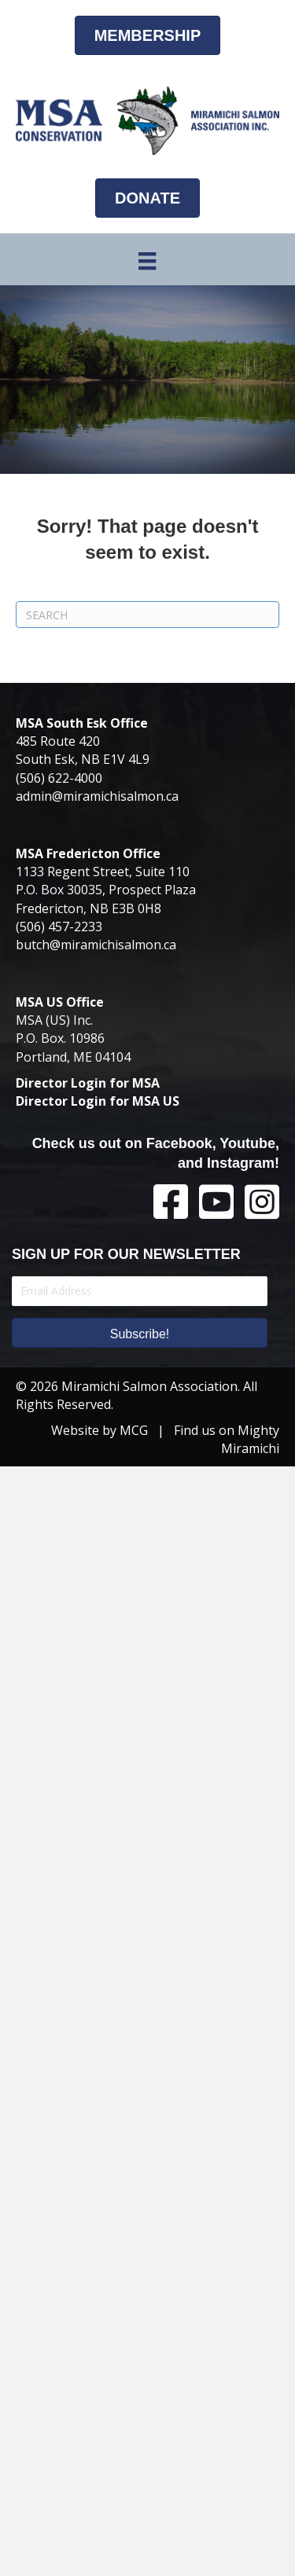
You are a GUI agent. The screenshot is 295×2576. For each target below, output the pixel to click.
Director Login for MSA (88, 1083)
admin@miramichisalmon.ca (97, 796)
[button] (139, 1333)
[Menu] (147, 261)
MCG (134, 1430)
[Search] (147, 614)
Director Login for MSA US (97, 1101)
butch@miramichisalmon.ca (96, 944)
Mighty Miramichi (250, 1439)
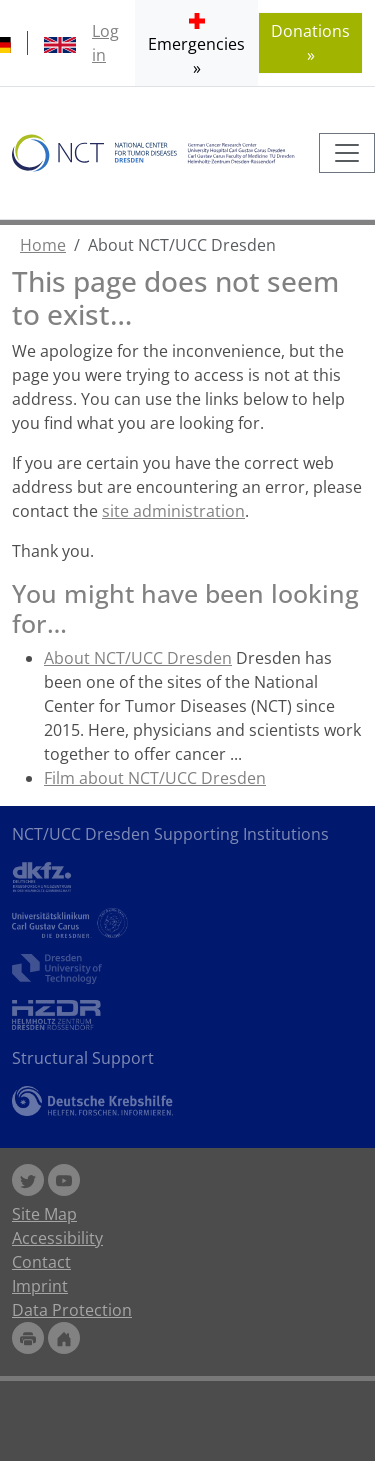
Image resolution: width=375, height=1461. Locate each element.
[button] (196, 43)
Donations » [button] (310, 43)
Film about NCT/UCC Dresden (155, 778)
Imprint (40, 1286)
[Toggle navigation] (347, 153)
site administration (173, 511)
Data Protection (72, 1310)
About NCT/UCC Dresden (138, 658)
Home (43, 245)
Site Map (44, 1214)
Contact (41, 1262)
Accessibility (57, 1238)
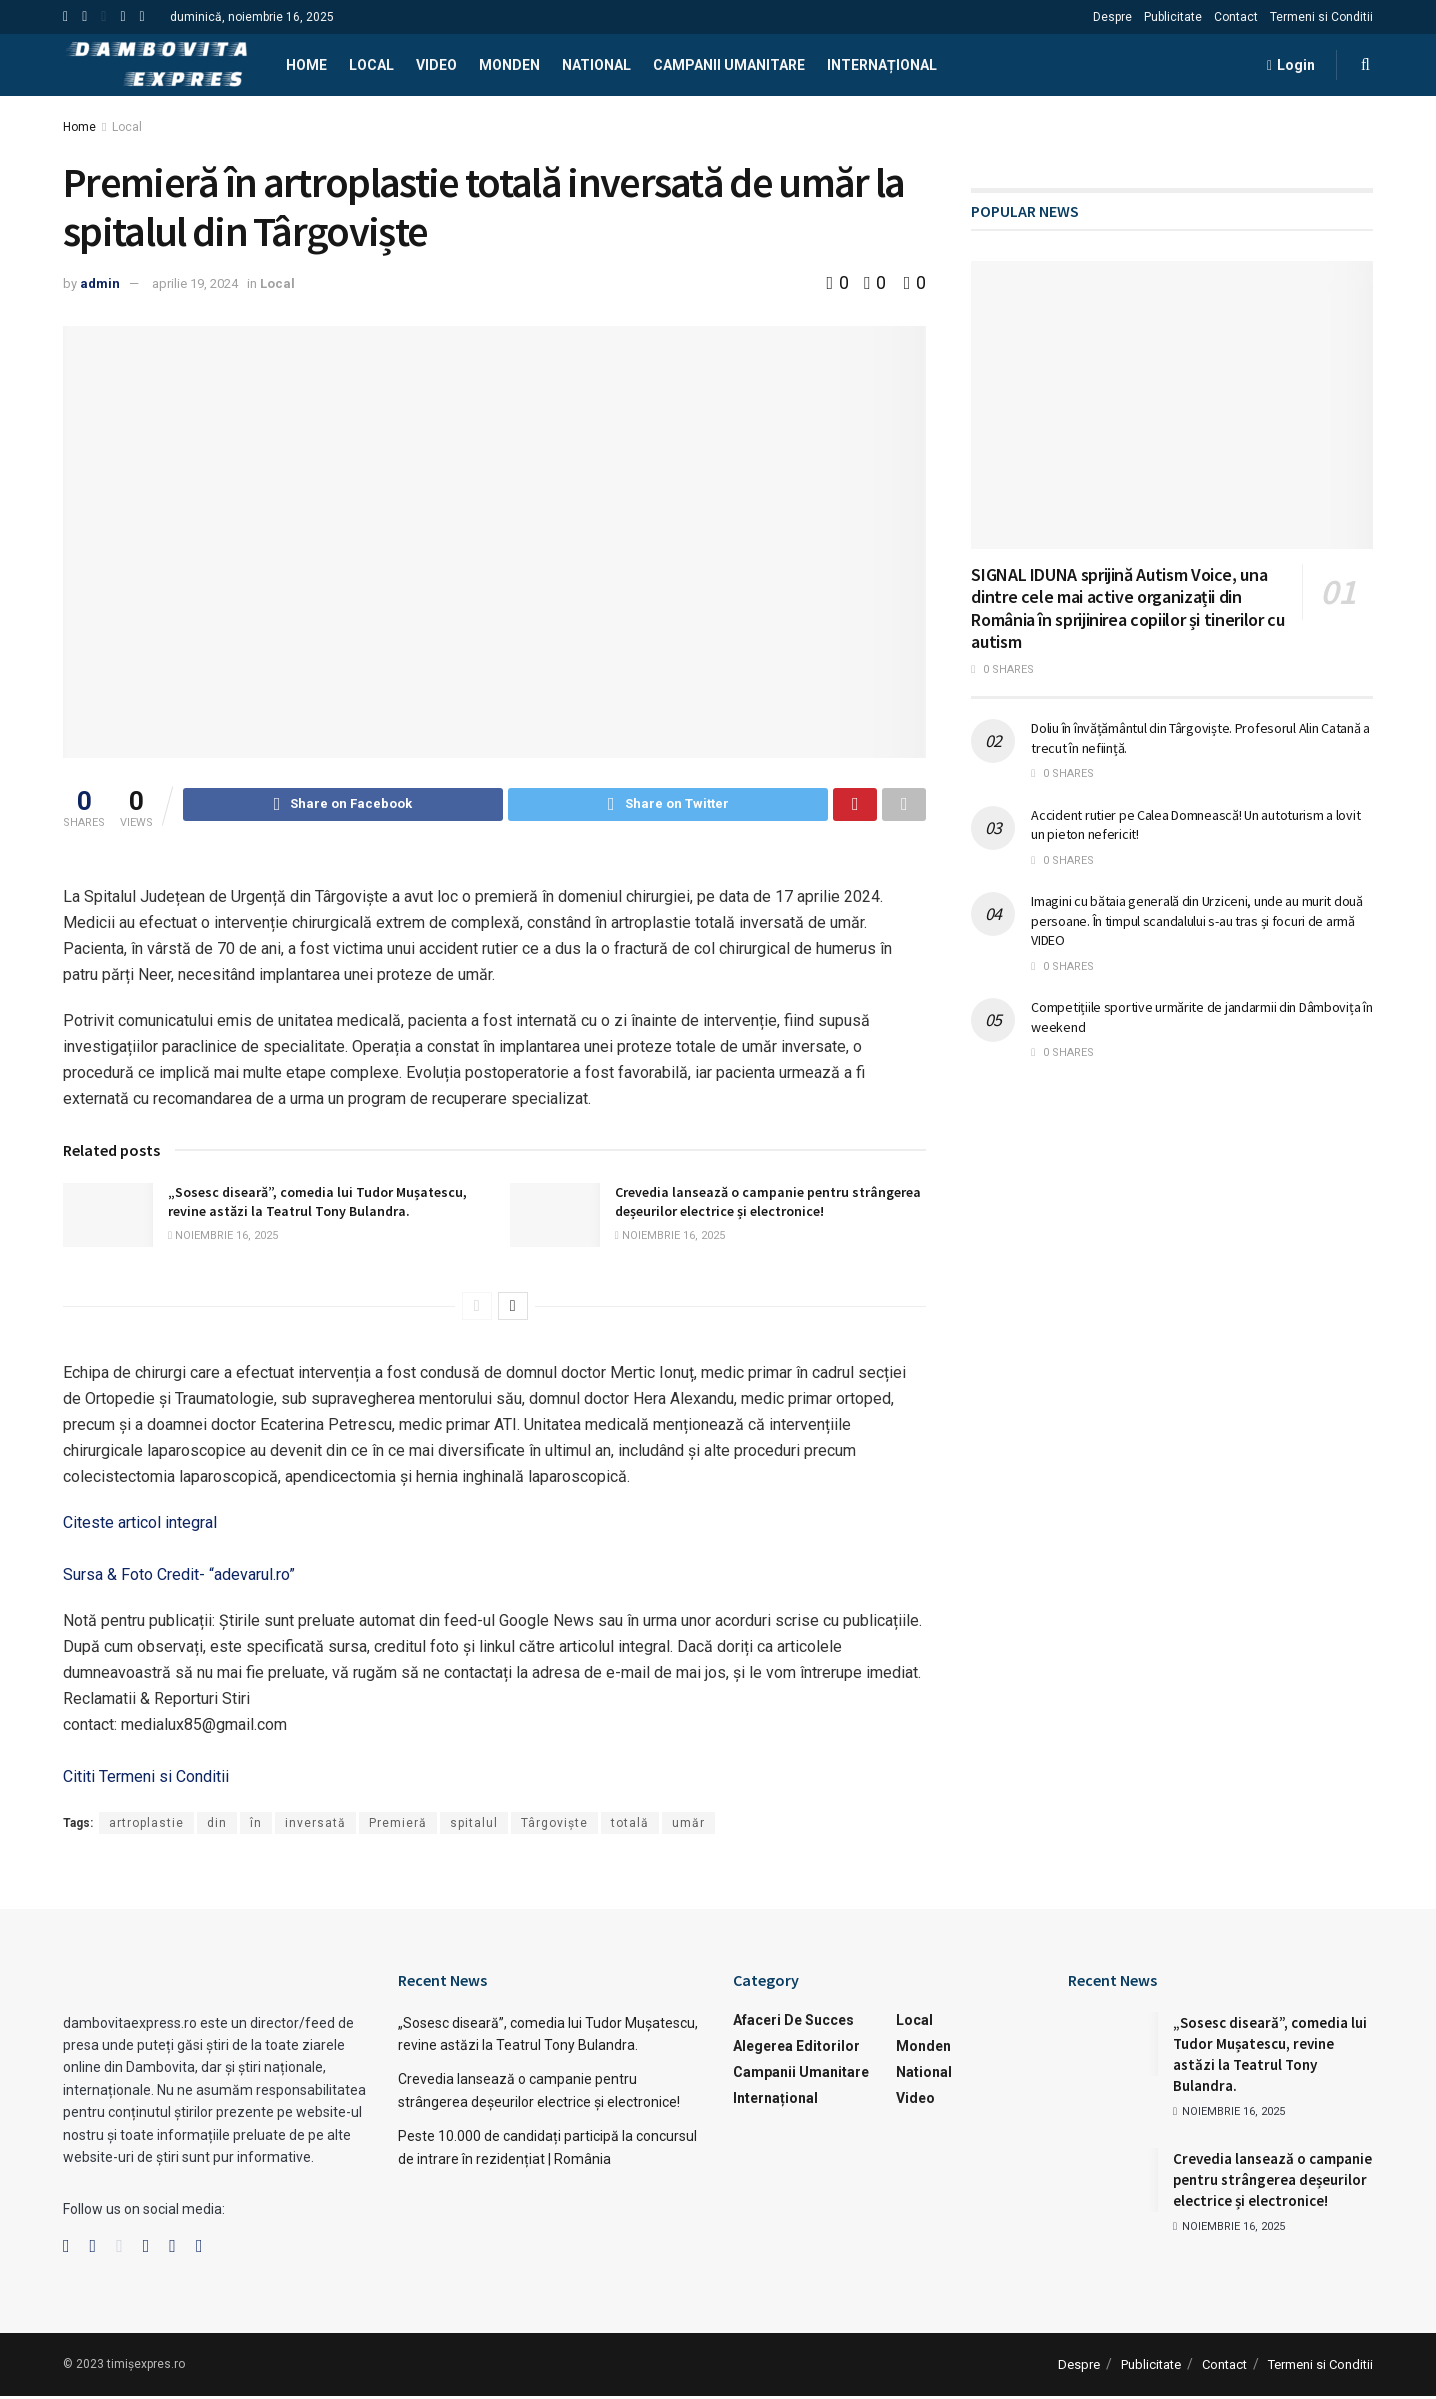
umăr (688, 1826)
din (217, 1826)
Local (371, 65)
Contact (1236, 17)
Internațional (882, 65)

§ What is asked: Copy every line of the items above that contains the string "Dresden".

§ Answer to this exercise:
Film about NCT/UCC Dresden (155, 778)
About NCT/UCC Dresden (138, 658)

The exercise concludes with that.